WHAT IS NEEDED =>
Transcribe the data in full and exactly, omitting any pictures.

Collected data
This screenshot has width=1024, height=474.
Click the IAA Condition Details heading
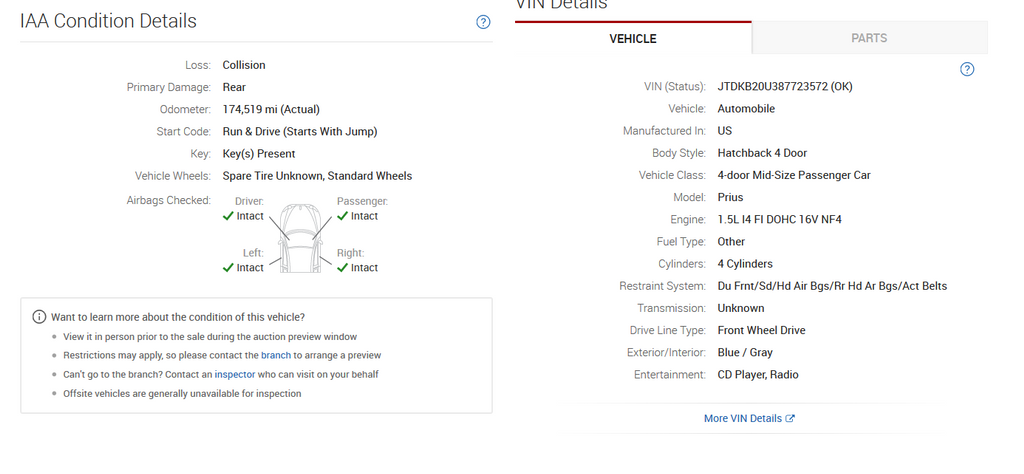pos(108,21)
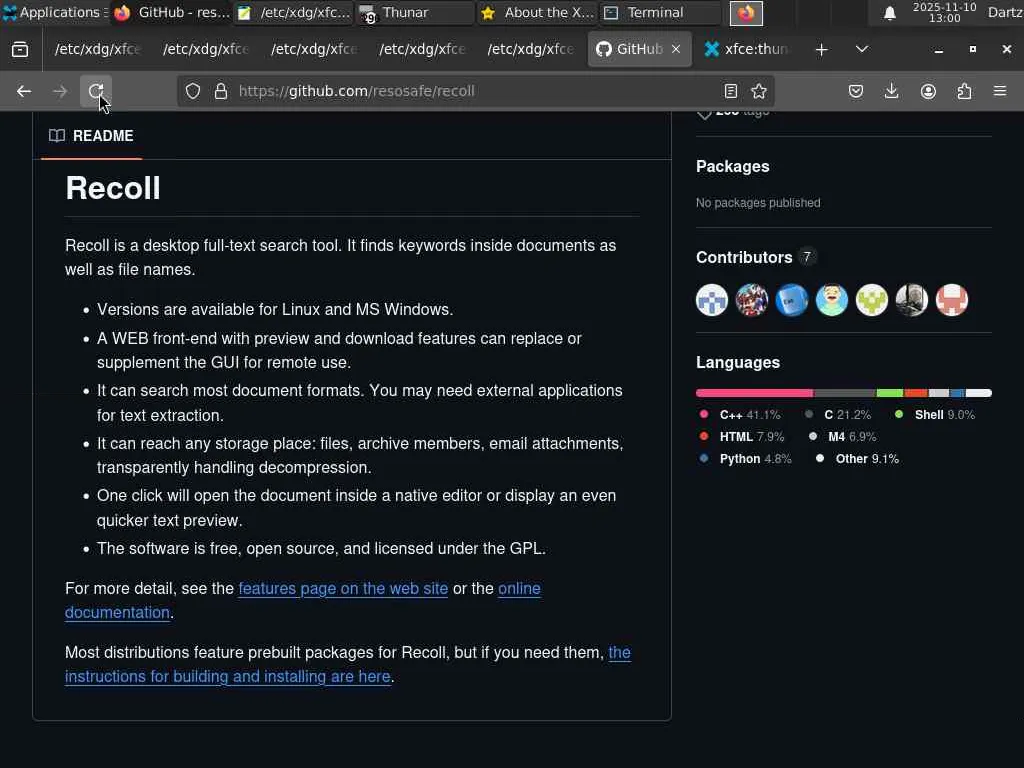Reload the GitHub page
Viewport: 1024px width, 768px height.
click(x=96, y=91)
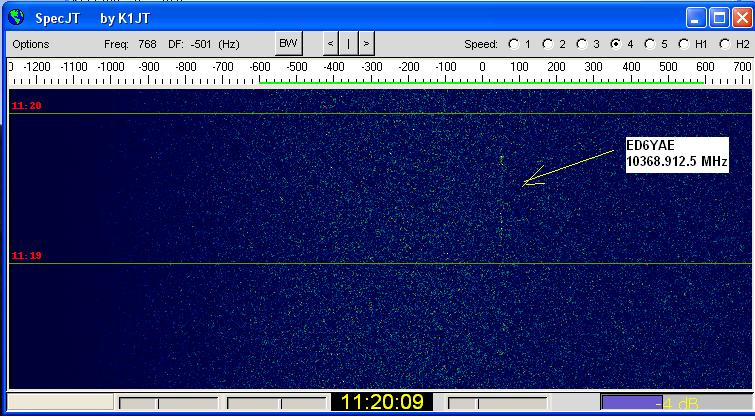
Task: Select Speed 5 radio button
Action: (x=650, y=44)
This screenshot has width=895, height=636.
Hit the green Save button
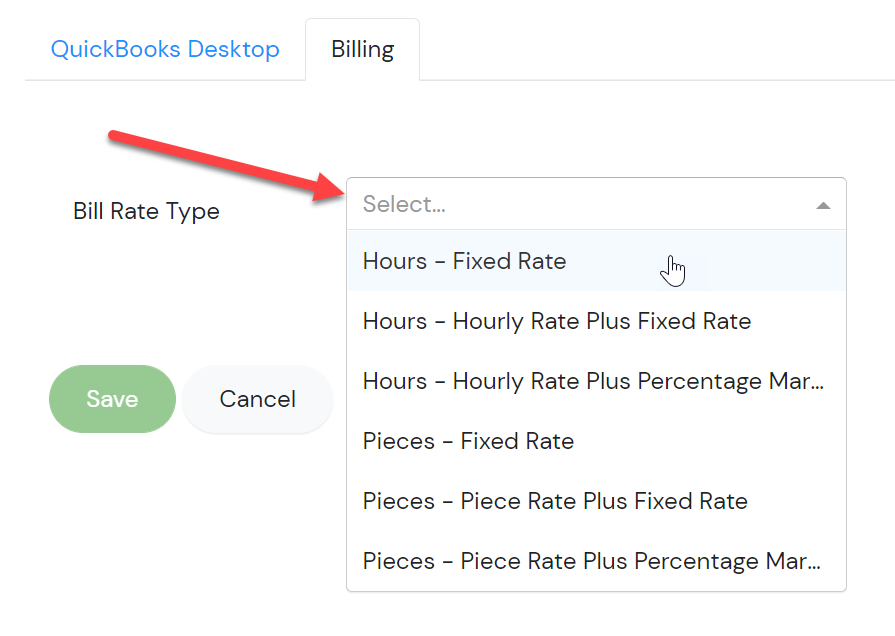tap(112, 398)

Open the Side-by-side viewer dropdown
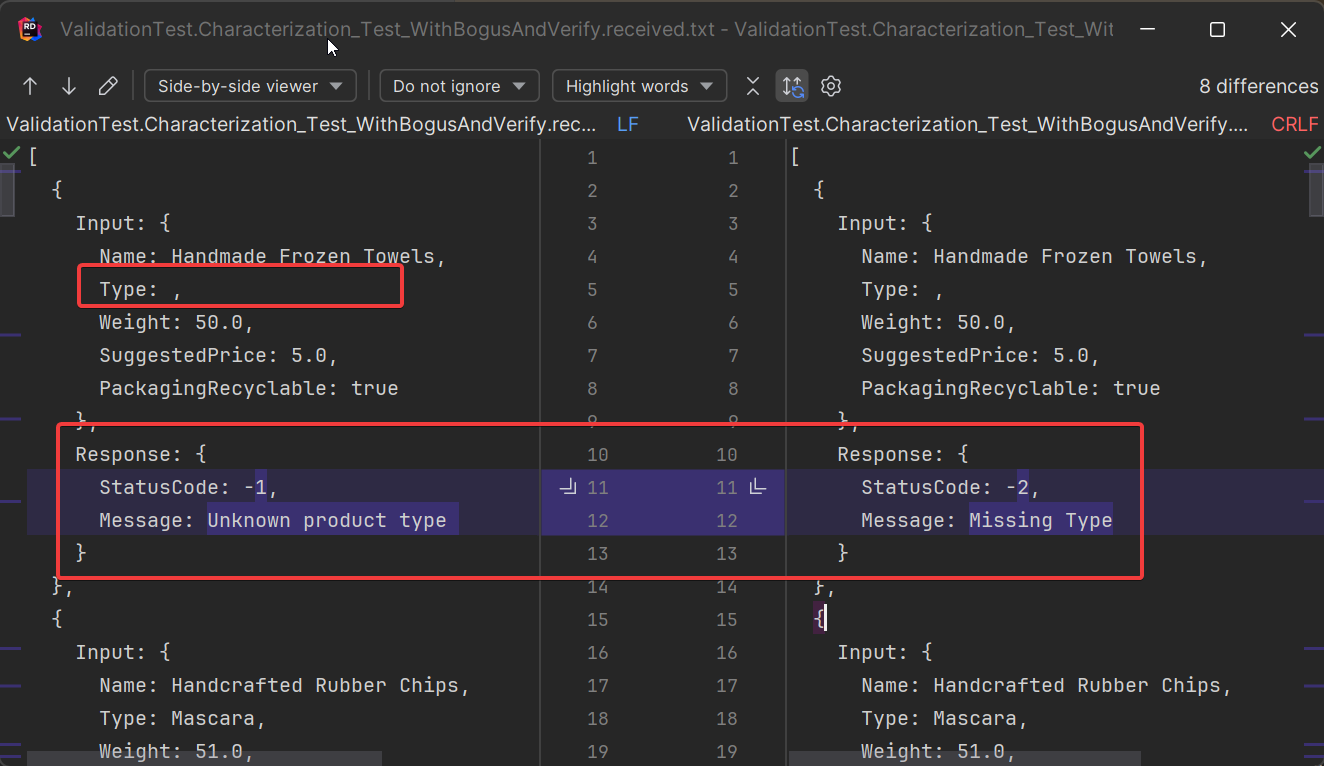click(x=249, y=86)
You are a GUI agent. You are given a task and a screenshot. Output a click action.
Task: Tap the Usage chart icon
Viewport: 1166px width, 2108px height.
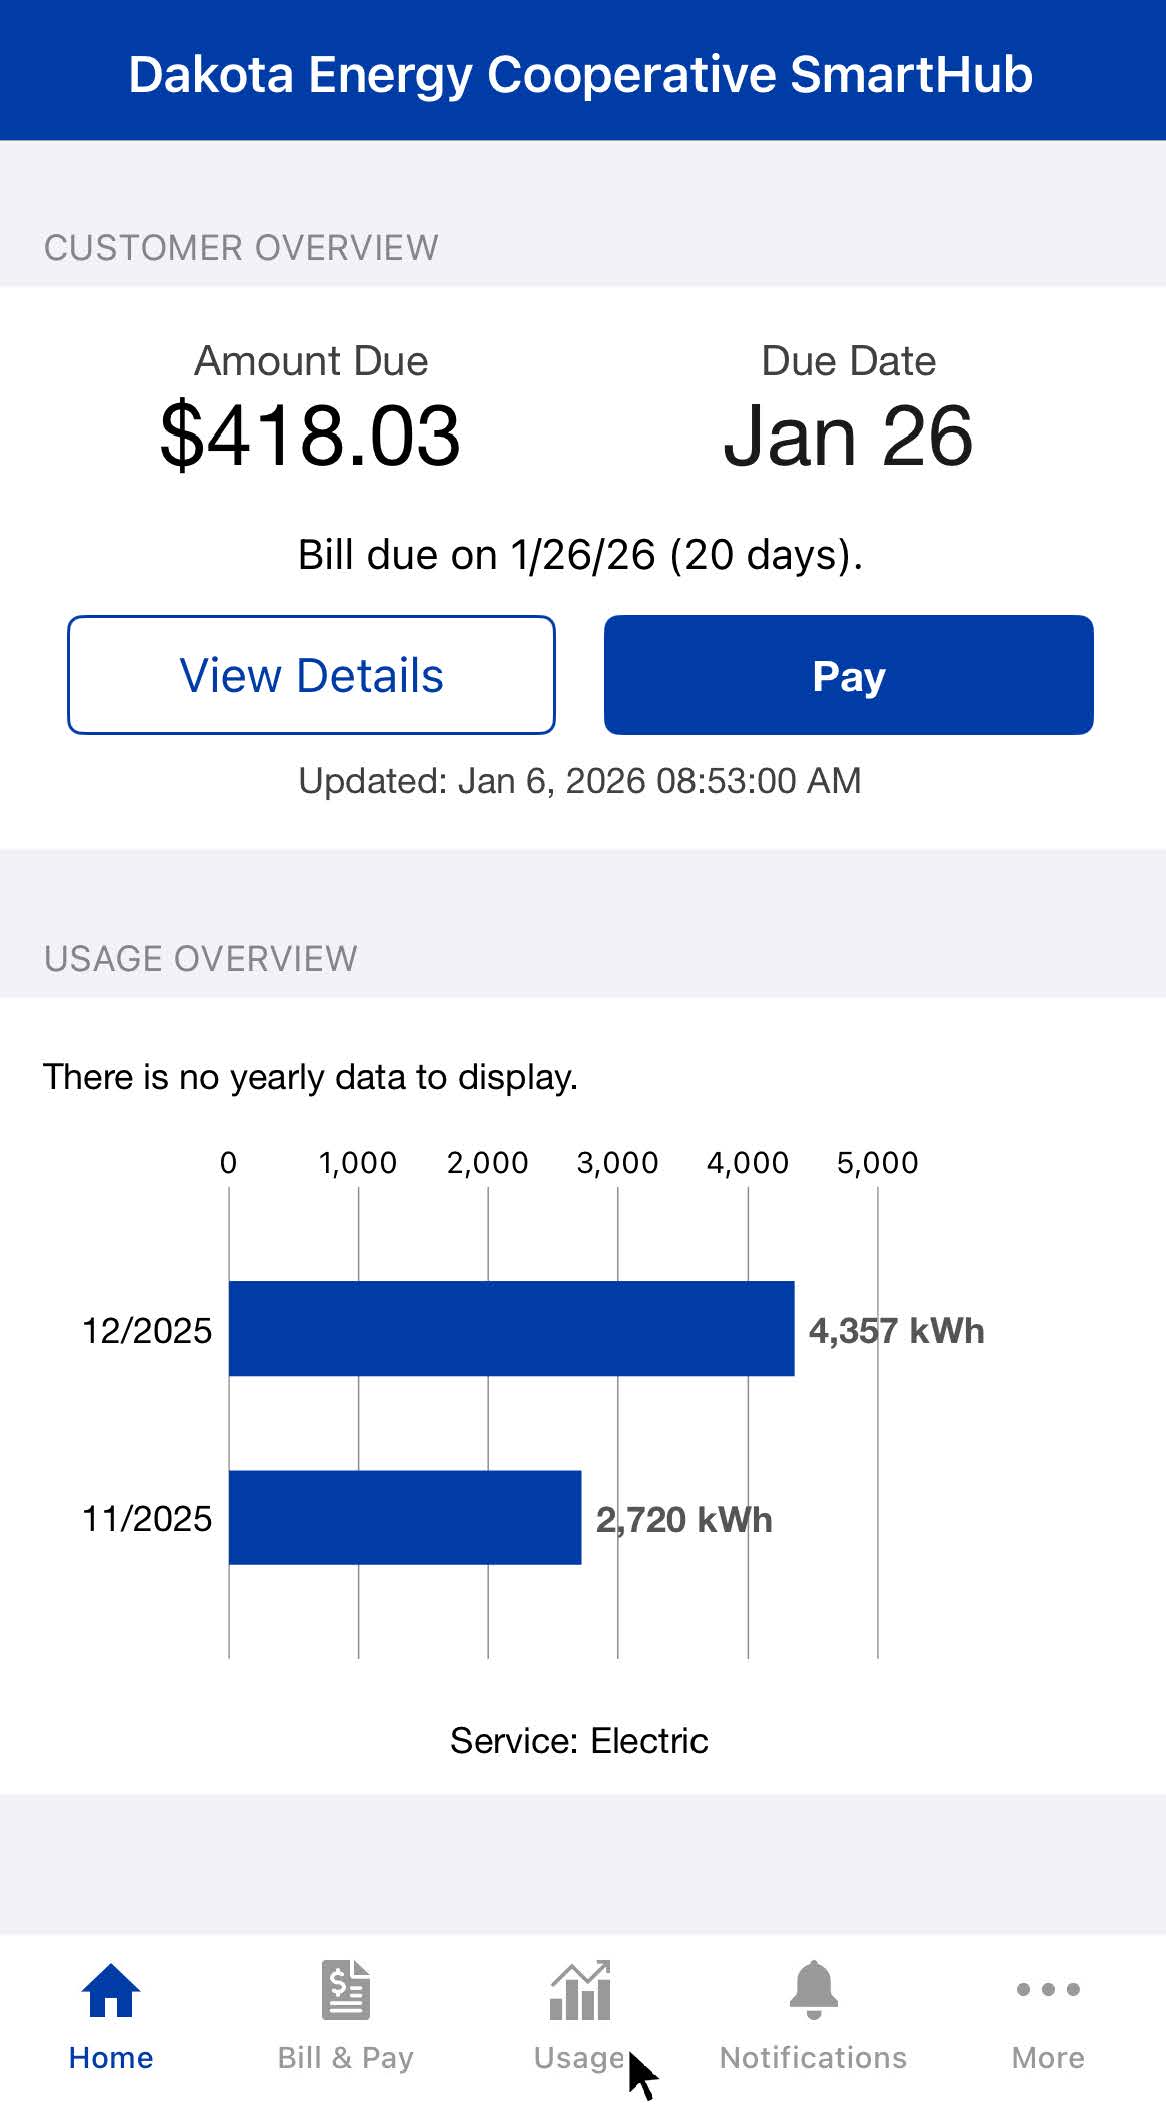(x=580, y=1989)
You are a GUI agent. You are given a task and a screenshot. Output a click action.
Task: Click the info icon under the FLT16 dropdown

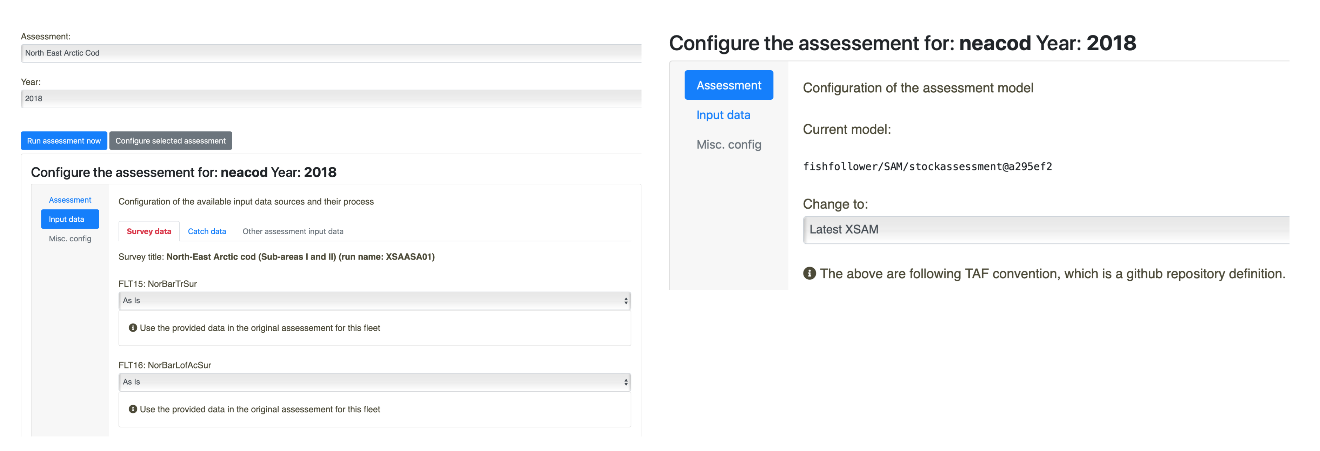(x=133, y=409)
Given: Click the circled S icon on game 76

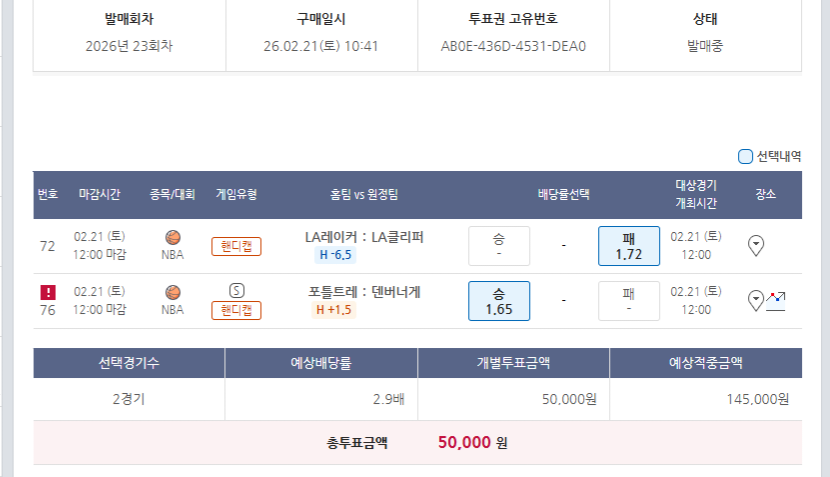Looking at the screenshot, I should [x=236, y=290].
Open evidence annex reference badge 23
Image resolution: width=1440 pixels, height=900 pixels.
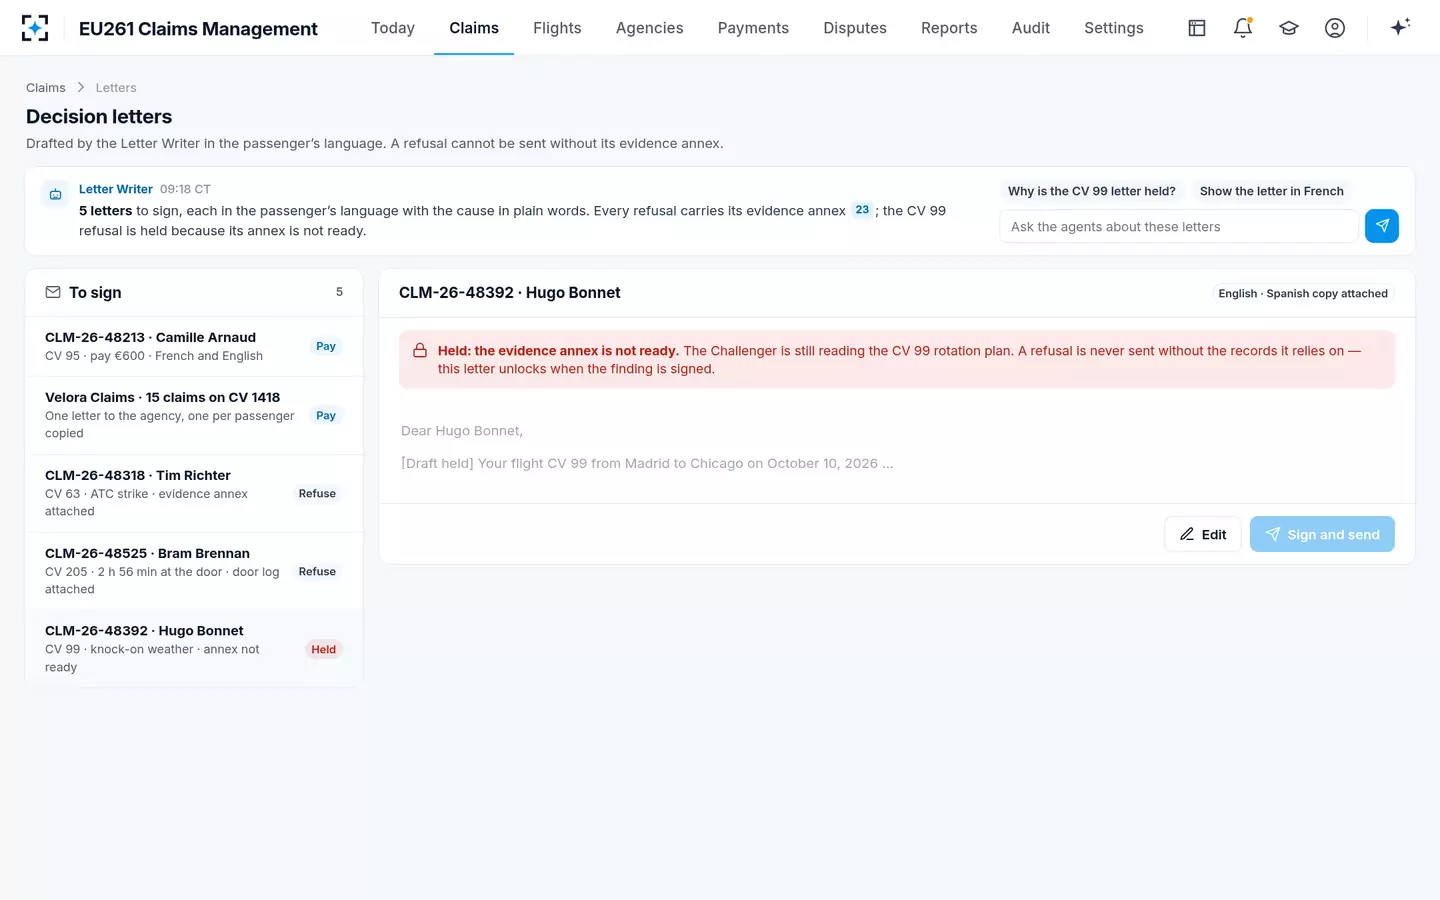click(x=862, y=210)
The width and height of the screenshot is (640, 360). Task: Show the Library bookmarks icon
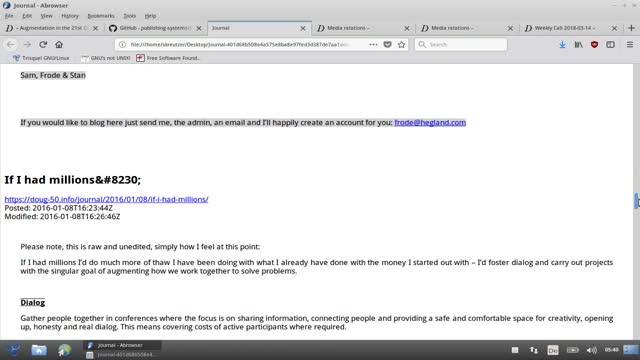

ANSWER FOR THE TASK =>
This screenshot has width=1024, height=474.
Click the IAA Condition Details heading
pos(108,21)
Reload the GitHub page
Viewport: 1024px width, 768px height.
click(x=96, y=91)
Task: Select Speed 5 radio button
Action: (x=650, y=44)
This screenshot has width=895, height=636.
Hit the green Save button
tap(112, 398)

Open the Side-by-side viewer dropdown
click(x=249, y=86)
You are a GUI agent. You are given a task and a screenshot. Output a click action.
Task: Tap the Usage chart icon
Viewport: 1166px width, 2108px height.
(x=580, y=1989)
You are a GUI agent. You are given a task and a screenshot. Output a click action.
Task: Click the info icon under the FLT16 dropdown

(x=133, y=409)
Given: Click the circled S icon on game 76

Looking at the screenshot, I should [x=236, y=290].
Open evidence annex reference badge 23
Image resolution: width=1440 pixels, height=900 pixels.
click(x=862, y=210)
The width and height of the screenshot is (640, 360). Task: Show the Library bookmarks icon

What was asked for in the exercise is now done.